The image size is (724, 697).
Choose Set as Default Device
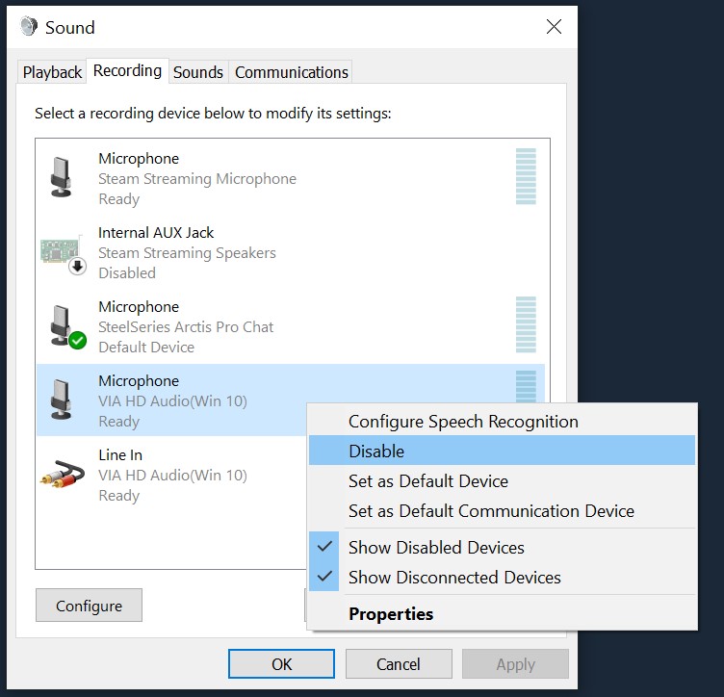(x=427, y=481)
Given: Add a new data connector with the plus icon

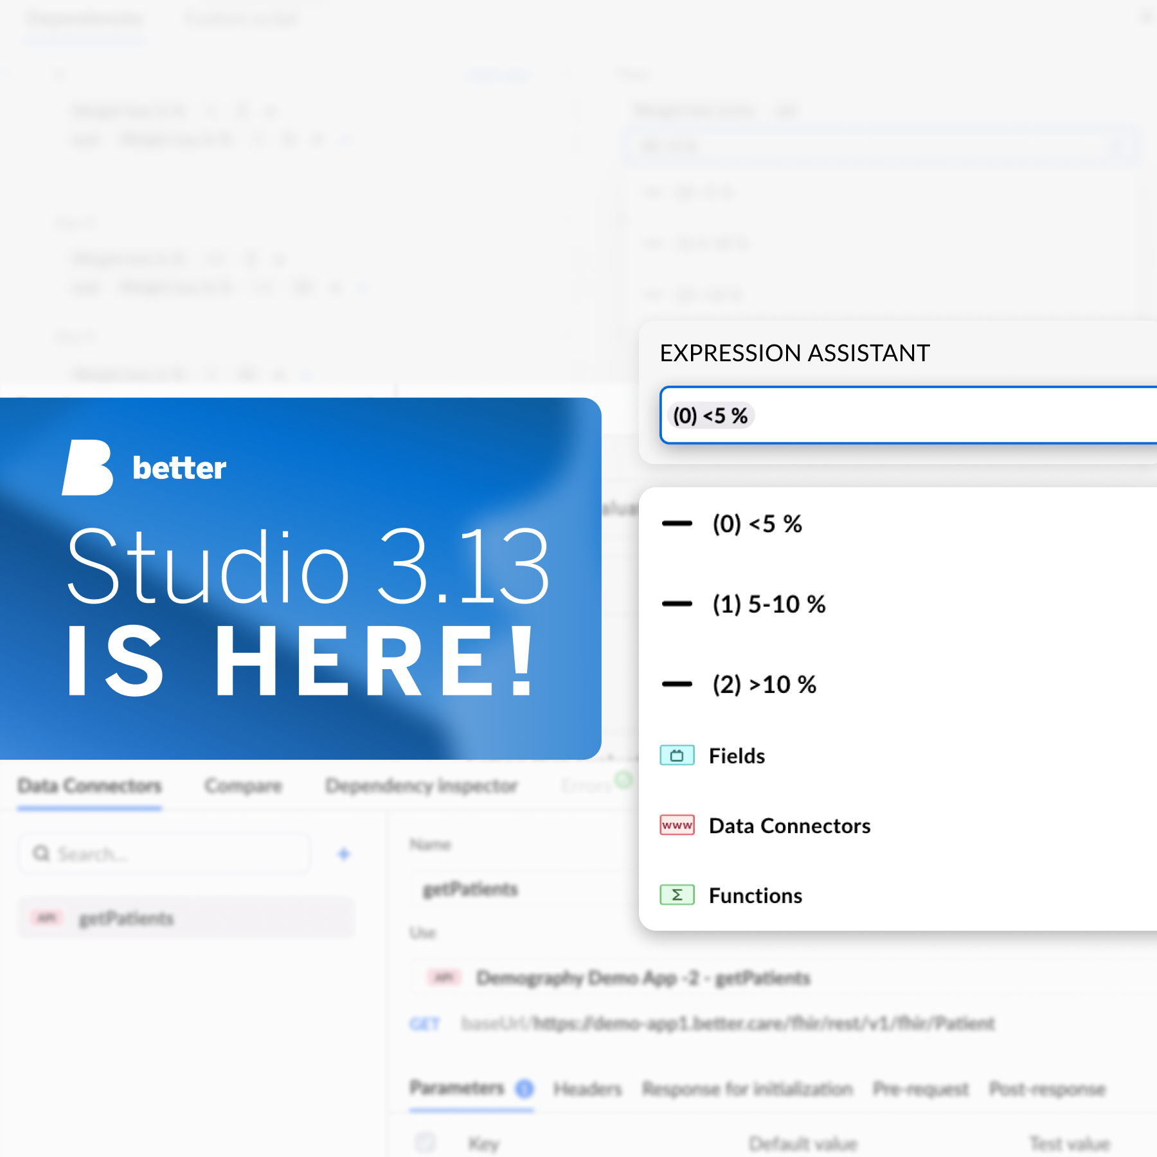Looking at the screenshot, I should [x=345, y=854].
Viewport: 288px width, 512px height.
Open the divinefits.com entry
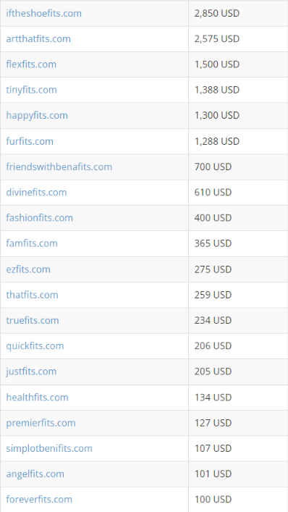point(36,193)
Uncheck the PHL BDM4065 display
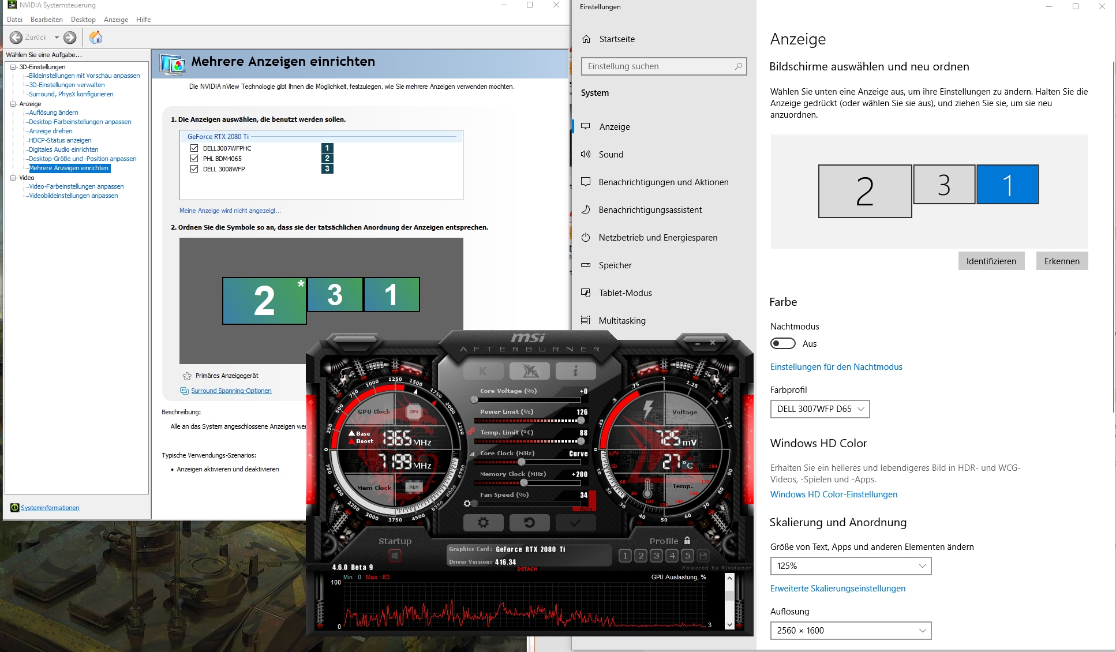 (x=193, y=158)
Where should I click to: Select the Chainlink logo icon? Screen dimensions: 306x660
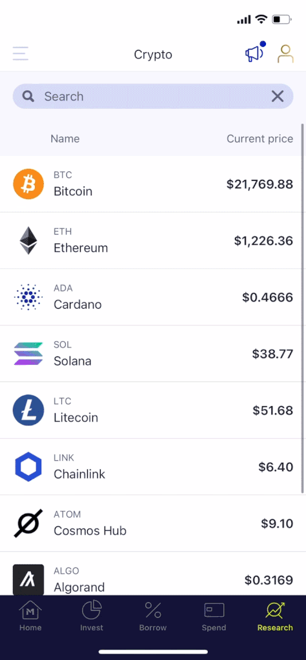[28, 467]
★ ★ ★ ★
Copy out the whole listing above word for word, leaving out the pictures.

Expected answer |
The image size is (724, 697).
Choose Set as Default Device
(x=427, y=481)
Given: Add a new data connector with the plus icon

Looking at the screenshot, I should [x=345, y=854].
Viewport: 288px width, 512px height.
Open the divinefits.com entry
point(36,193)
Uncheck the PHL BDM4065 display
 (x=193, y=158)
Where should I click to: Select the Chainlink logo icon? Screen dimensions: 306x660
[28, 467]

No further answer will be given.